2- İmam (a.s) bir yerde şöyle diyor: "Hiç kuşkusuz Münkerin maruf üzerinde, şerrin hayır üzerinde, cehaletin hilm üzerinde, paniğin sabır üzerinde, ahmaklığın yumuşaklık üzerinde, kuraklığın bereket üzerinde, şiddetin bolluk üzerinde, dünyaya düşkünlüğün züht üzerinde, pis evlerin şerefli evler üzerinde, çorak toprakların yosunlu, yeşilli topraklar üzerinde bir galibiyeti söz konusudur. Bu tür galibiyetlerden ve azaplarla dolu bir hayattan Allah'a sığınırız."4
Devlet kelimesi, arapçada galibiyet ve istila anlamına gelir. Bu da egemen iktidarın en belirgin vasfıdır. Şu halde yukarıdaki metin gösteriyor ki İmam (a.s), siyasal iktidar meselesini, hayatın ve doğanın diğer meselelerinin kapsamında içselleştirmiş, diğer meseleler gibi onunla da ilgilenmiş ve ıslahı için düşünceler üretmiştir.
Bakar mısınız! İmam'ın (a.s) döneminde pis evlere mağlup düşen şerefli evler hangileri ola ki? Bir yöneticinin devletinden, galibiyetinden Allah'a sığınmak, hiç varlığı reddedilmeyen, egemenliğine karşı çıkılmayan bir olguyla ilgili olabilir mi? Siyasal bir şahsiyet için bundan daha güçlü bir tavır tasavvur edilebilir mi? Özellikle İmam'ın (a.s) içinde yaşadığı koşulları ve bu koşullarda sergilediği tavrı ve İslâmî hareketin önderliği bağlamında izlediği kapsamlı stratejiyi göz önünde bulundurduğumuz zaman bunun çok önemli bir siyasal tavır olduğunu görmememiz mümkün müdür? Ve siyasetten el etek çektiği, siyasal hayattan uzaklaştığı iddia edilen bir adamdan bu tür sözler sadır olabilir mi?
c- Fesada karşı direnişi
Hiç kuşkusuz bir ıslahatçının, özellikle ilahi bir ıslahatçının en önemli yükümlülüklerinden biri fesada karşı çıkması ve yeryüzünde bozgunculuk çıkaranlara savaş açmasıdır. Dolayısıyla İmam Zeynülabidin (a.s) bu görevi en belirgin bir şekilde yerine getirmiştir.

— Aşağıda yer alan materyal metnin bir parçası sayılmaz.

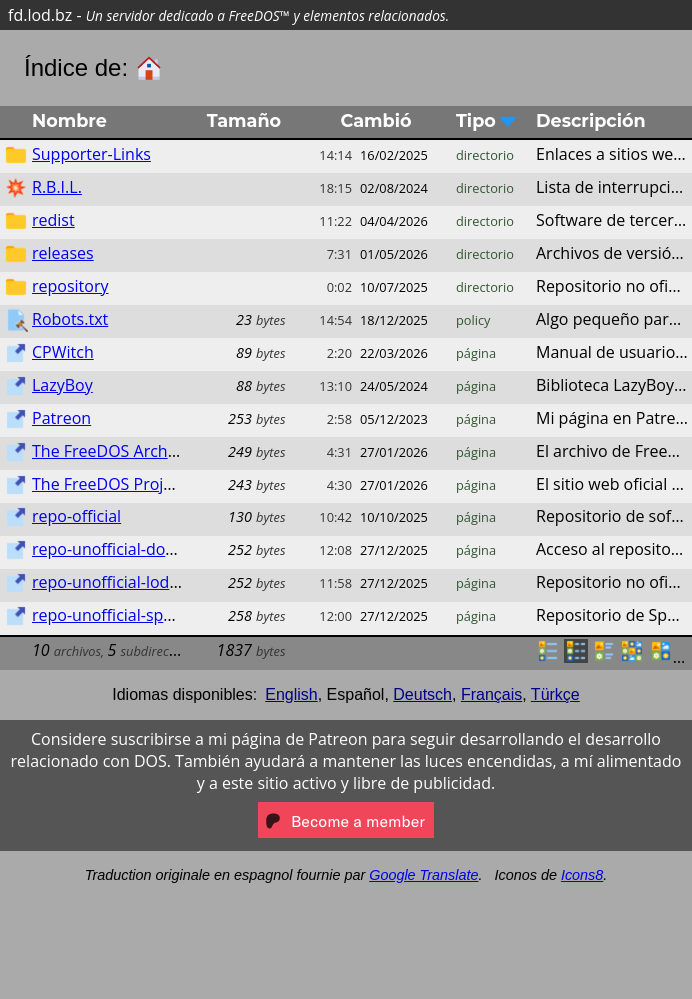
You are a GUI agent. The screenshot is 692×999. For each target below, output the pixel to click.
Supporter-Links (91, 154)
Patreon (61, 418)
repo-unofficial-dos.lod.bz (127, 549)
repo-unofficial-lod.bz (111, 582)
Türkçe (555, 694)
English (291, 694)
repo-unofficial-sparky (113, 615)
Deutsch (422, 694)
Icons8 (582, 875)
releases (63, 253)
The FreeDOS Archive (110, 451)
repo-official (76, 516)
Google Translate (423, 875)
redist (53, 220)
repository (70, 286)
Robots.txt (70, 319)
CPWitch (63, 352)
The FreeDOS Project (109, 484)
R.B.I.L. (57, 187)
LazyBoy (62, 385)
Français (491, 694)
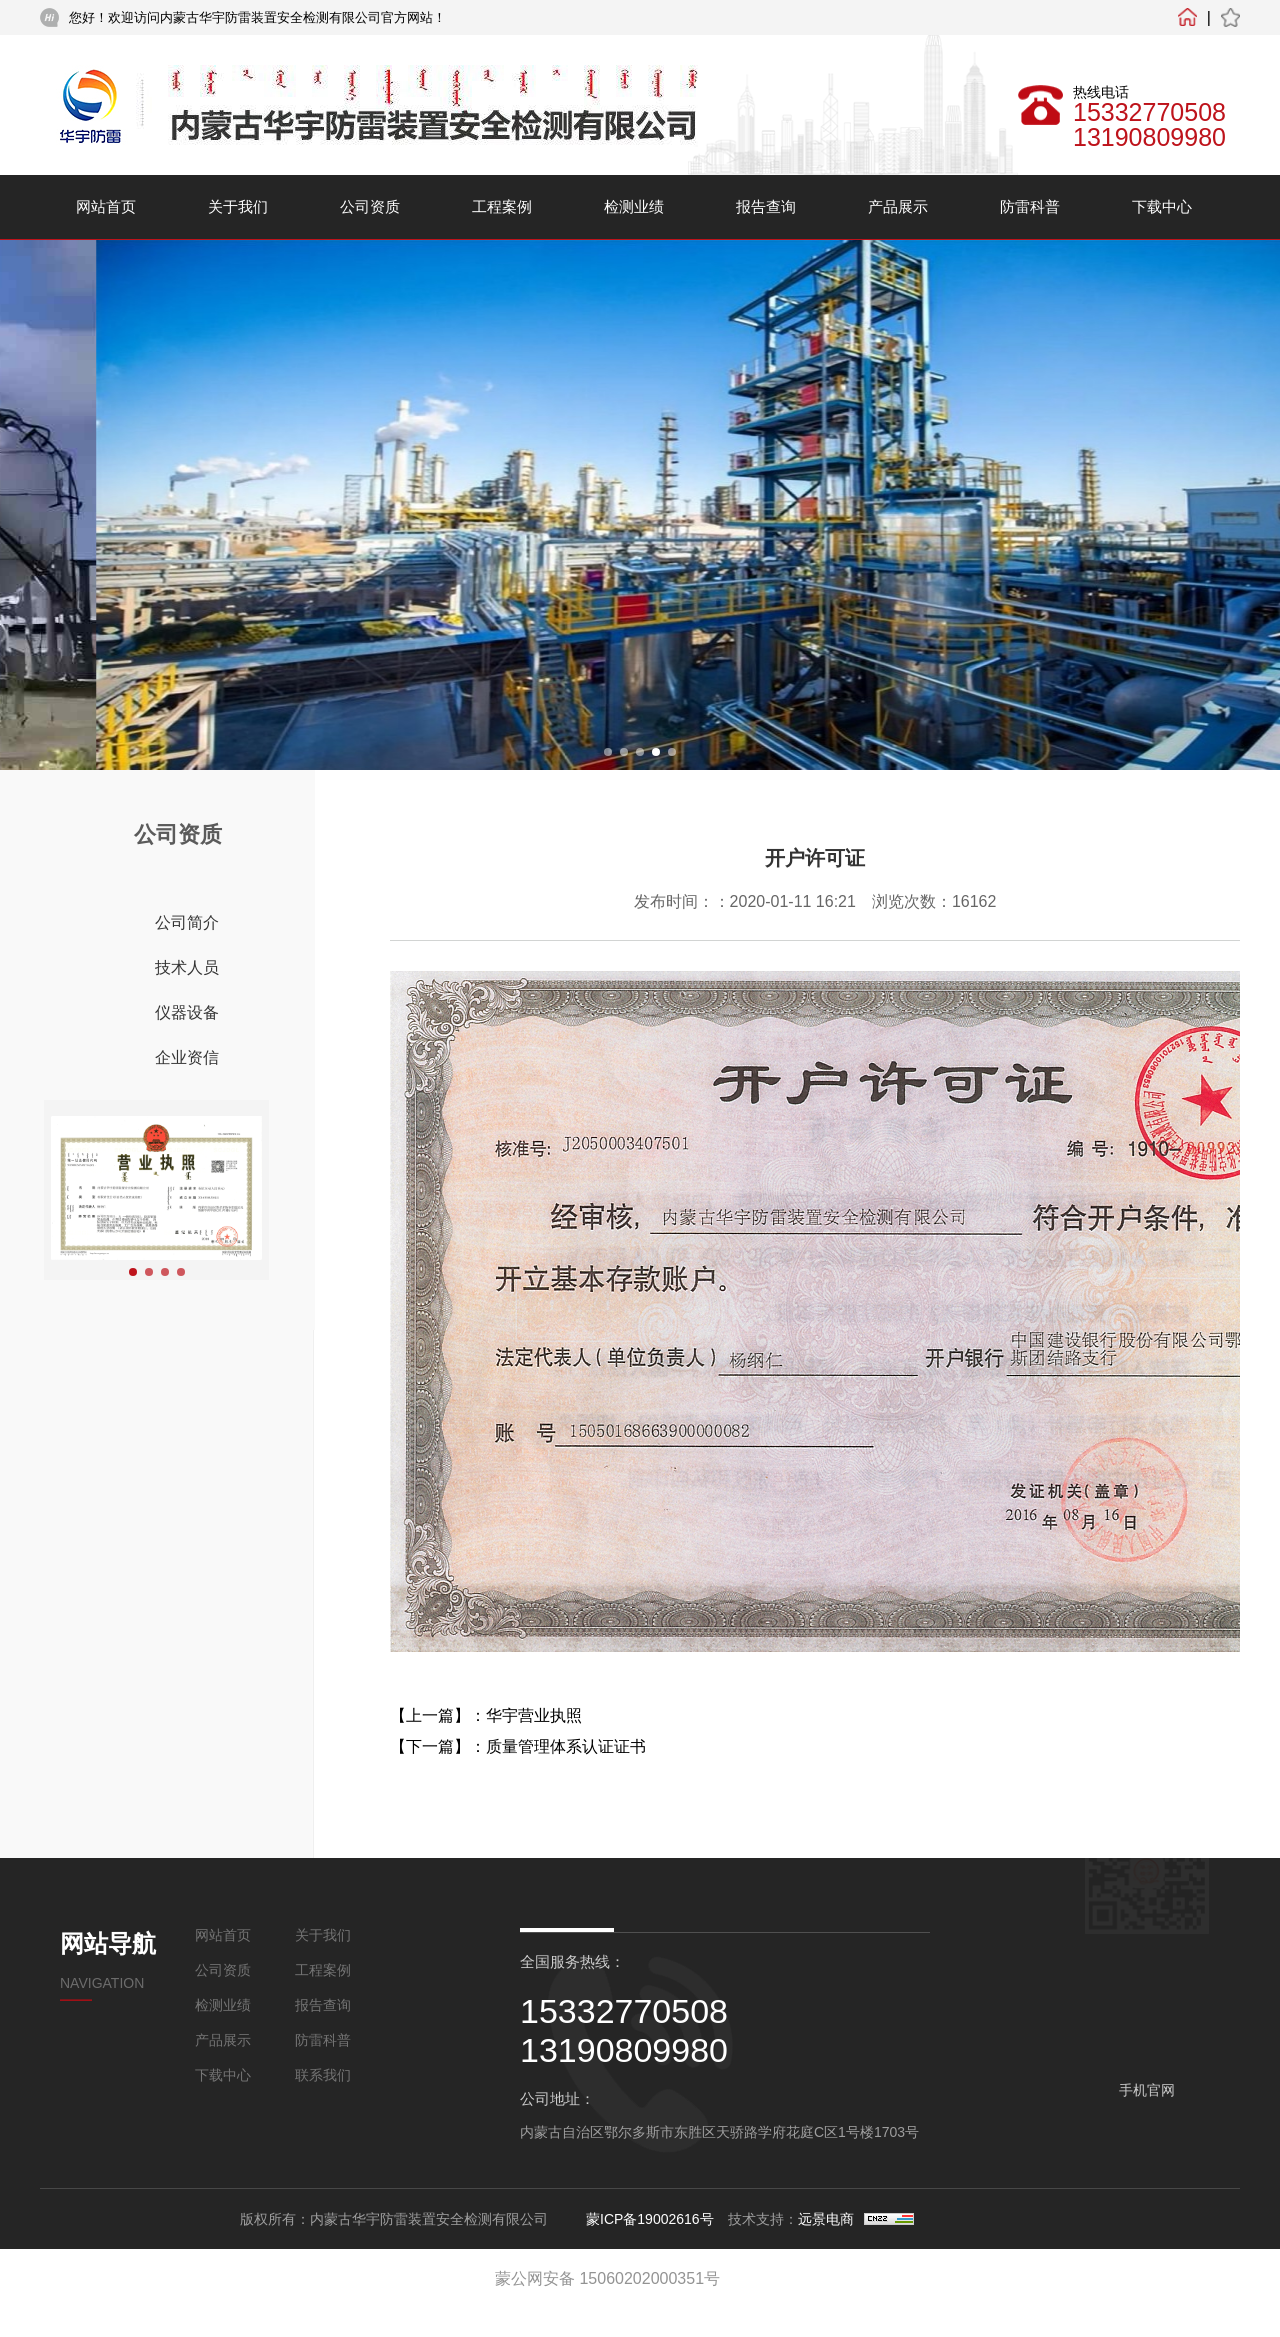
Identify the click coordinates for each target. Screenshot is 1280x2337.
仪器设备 (187, 1012)
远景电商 (826, 2219)
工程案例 (502, 206)
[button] (608, 752)
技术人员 (187, 967)
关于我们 (238, 206)
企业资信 (187, 1057)
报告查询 (766, 206)
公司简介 (187, 922)
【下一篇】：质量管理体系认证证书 (518, 1746)
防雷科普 (1030, 206)
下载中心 (1162, 206)
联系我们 (323, 2075)
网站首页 (106, 206)
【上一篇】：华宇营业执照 (486, 1715)
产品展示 (898, 206)
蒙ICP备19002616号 (650, 2219)
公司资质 (370, 206)
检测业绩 (634, 206)
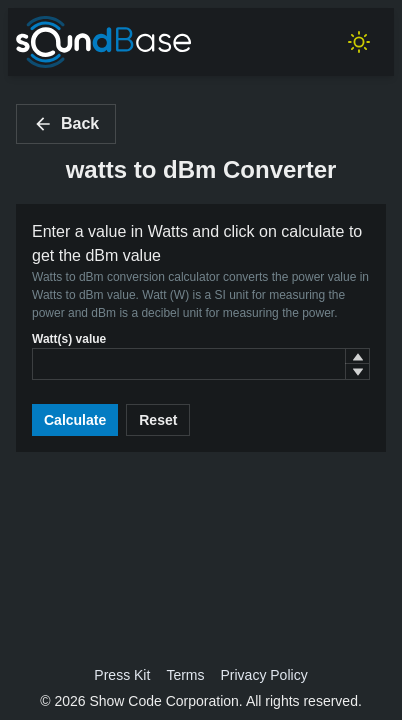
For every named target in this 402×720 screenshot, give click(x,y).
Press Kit (122, 675)
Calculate (75, 420)
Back (66, 124)
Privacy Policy (264, 675)
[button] (357, 356)
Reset (158, 420)
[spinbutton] (201, 364)
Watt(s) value (69, 339)
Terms (185, 675)
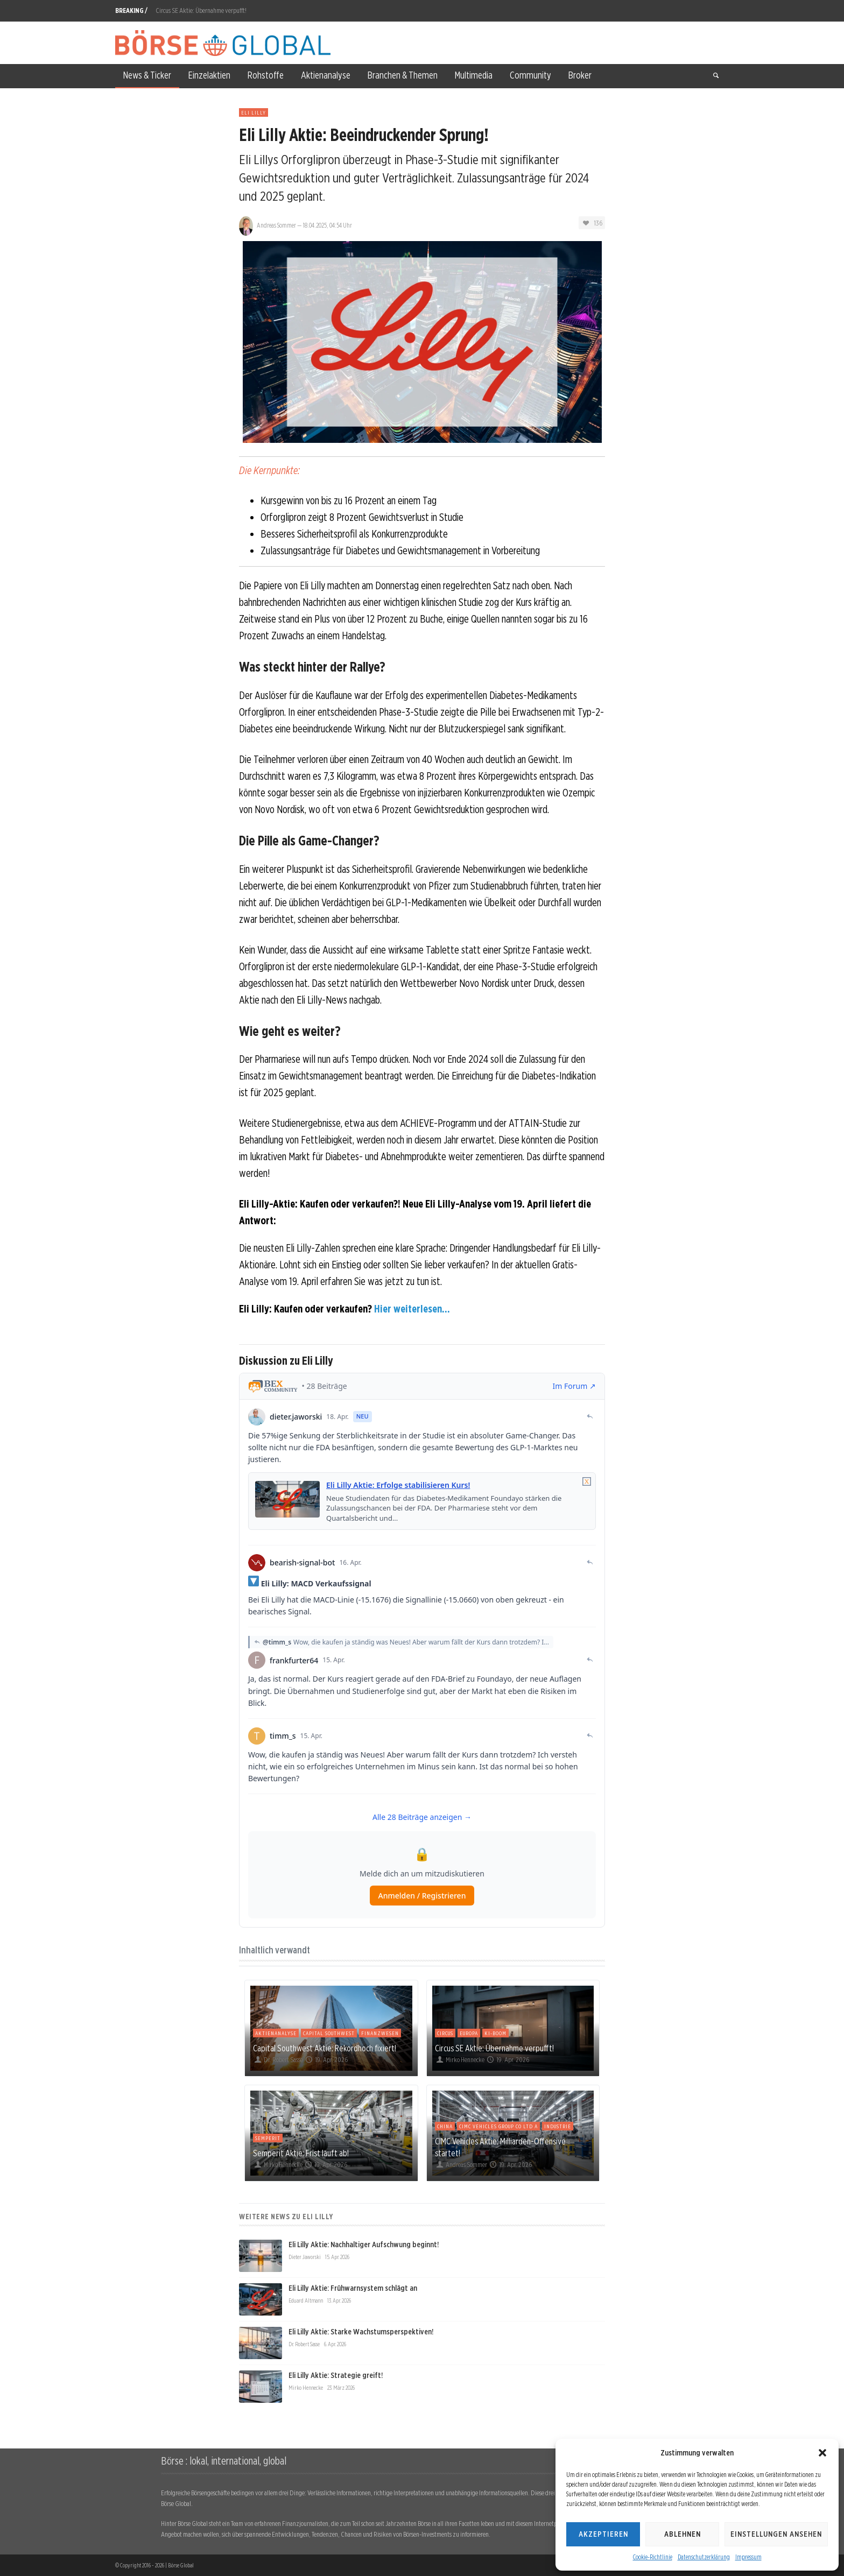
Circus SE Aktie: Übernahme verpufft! (201, 10)
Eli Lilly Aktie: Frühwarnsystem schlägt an (353, 2288)
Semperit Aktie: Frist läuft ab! (301, 2153)
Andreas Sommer (276, 225)
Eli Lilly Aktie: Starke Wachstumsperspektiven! (361, 2332)
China (445, 2126)
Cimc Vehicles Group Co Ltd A (498, 2126)
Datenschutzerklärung (704, 2557)
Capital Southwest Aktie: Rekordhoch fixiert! (324, 2048)
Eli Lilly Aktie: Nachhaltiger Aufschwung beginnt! (364, 2244)
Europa (469, 2033)
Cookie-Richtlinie (652, 2557)
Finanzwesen (380, 2033)
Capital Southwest (329, 2033)
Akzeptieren (603, 2534)
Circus (445, 2033)
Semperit (267, 2138)
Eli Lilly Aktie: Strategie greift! (336, 2375)
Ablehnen (682, 2534)
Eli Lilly (253, 112)
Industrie (557, 2126)
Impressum (748, 2557)
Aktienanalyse (276, 2033)
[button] (822, 2452)
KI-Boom (495, 2033)
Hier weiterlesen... (412, 1308)
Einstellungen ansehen (776, 2534)
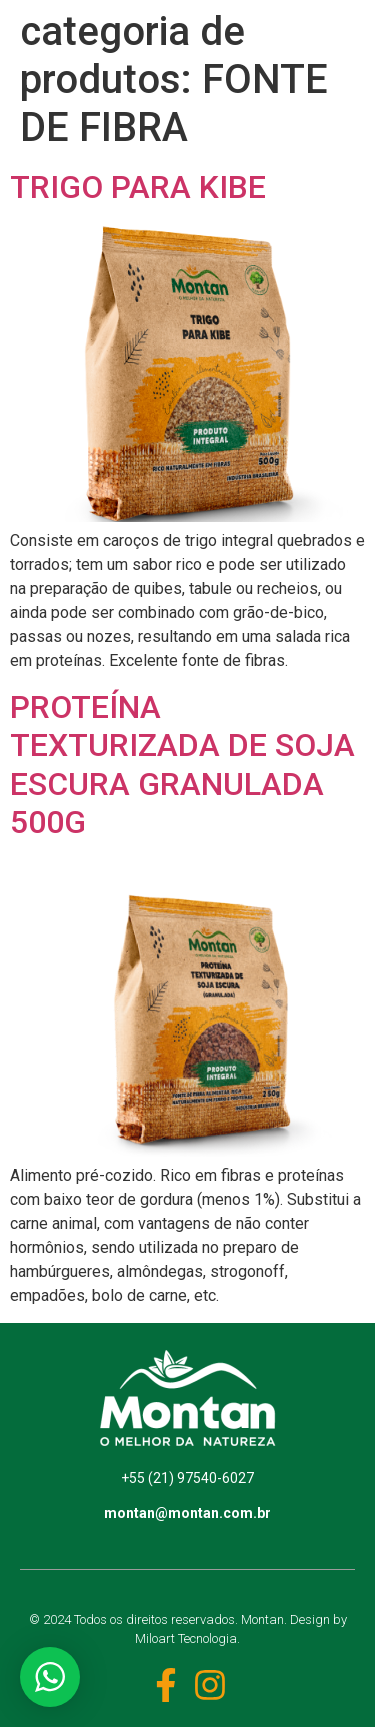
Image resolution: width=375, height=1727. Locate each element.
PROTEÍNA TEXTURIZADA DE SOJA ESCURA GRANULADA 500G (182, 764)
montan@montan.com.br (187, 1513)
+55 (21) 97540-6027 (187, 1478)
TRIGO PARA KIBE (138, 187)
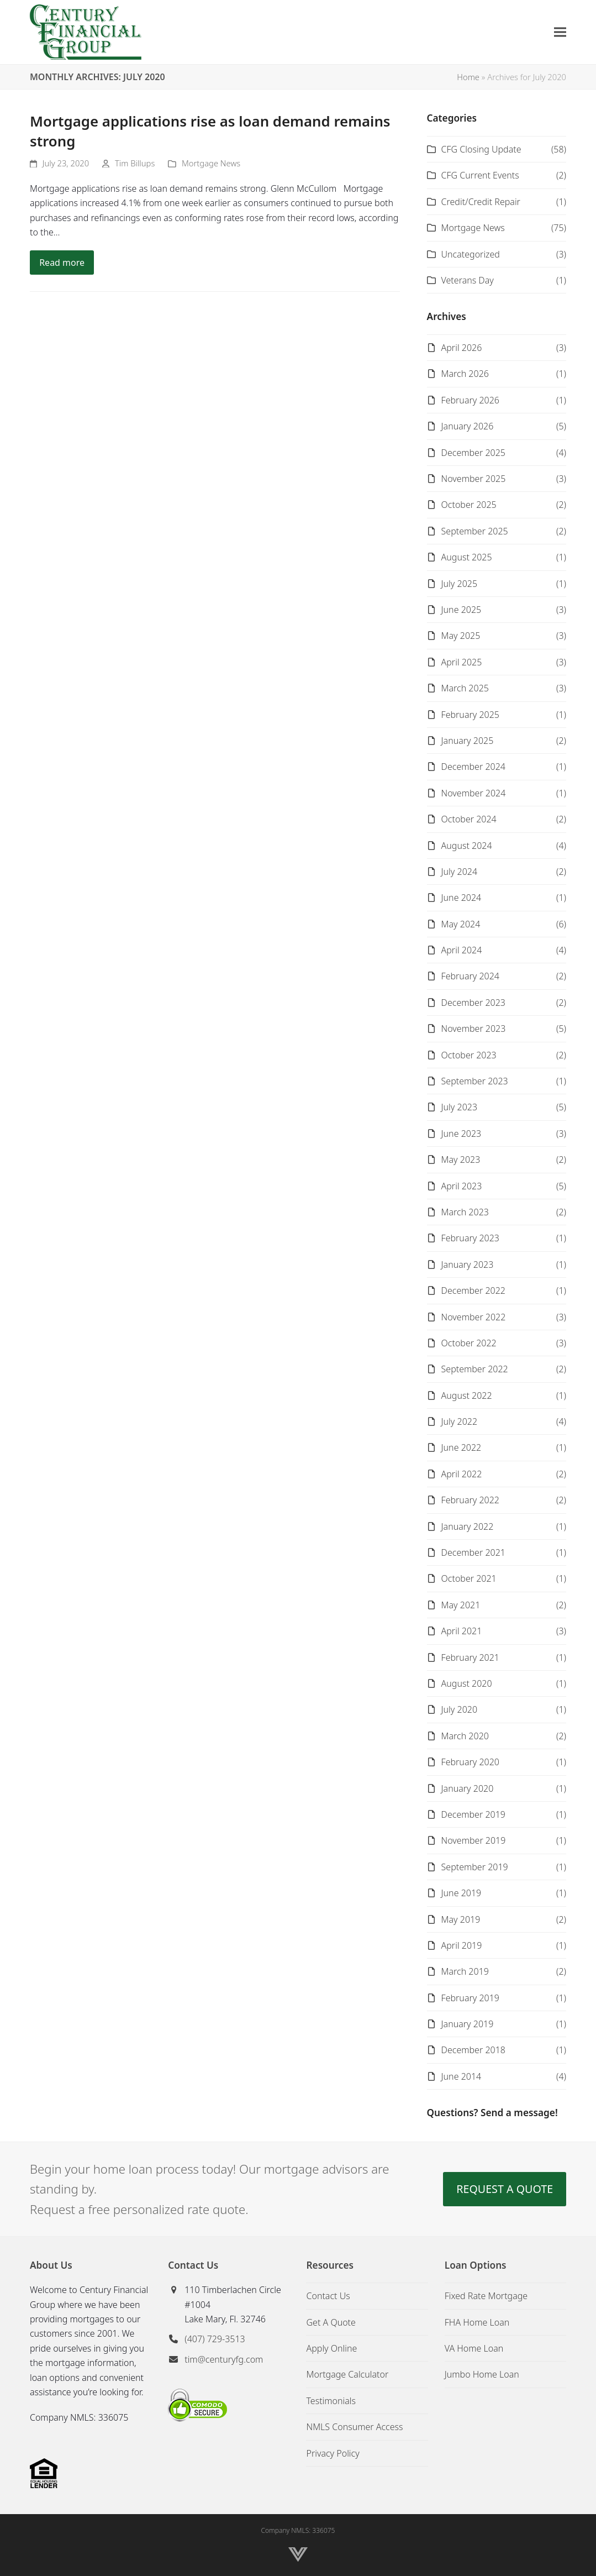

İmam'ın (a.s) yaşadığı çağ, özellikle sosyal problemlerle çalkalanmasıyla belirginleşmişti. Kuşkusuz bu problemlere bir çok dönemde rastlanabilirdi, ancak onun döneminde çok daha belirgin ve çok daha yoğundular. İmam (a.s) da kendine özgü yöntemiyle bu problemleri çözmeye çalıştı. Bu yöntemin ayırıcı bir özelliği ve rengi vardı. İmam'ın (a.s) cihadında ön plana çıkan yönteminin temel amacı, en önemli sorun haline gelen fakirlik problemini ve kölelik sorununu çözmekti. İnşallah önümüzdeki bölümde bu problemleri ayrıntılı olarak ele alacağız.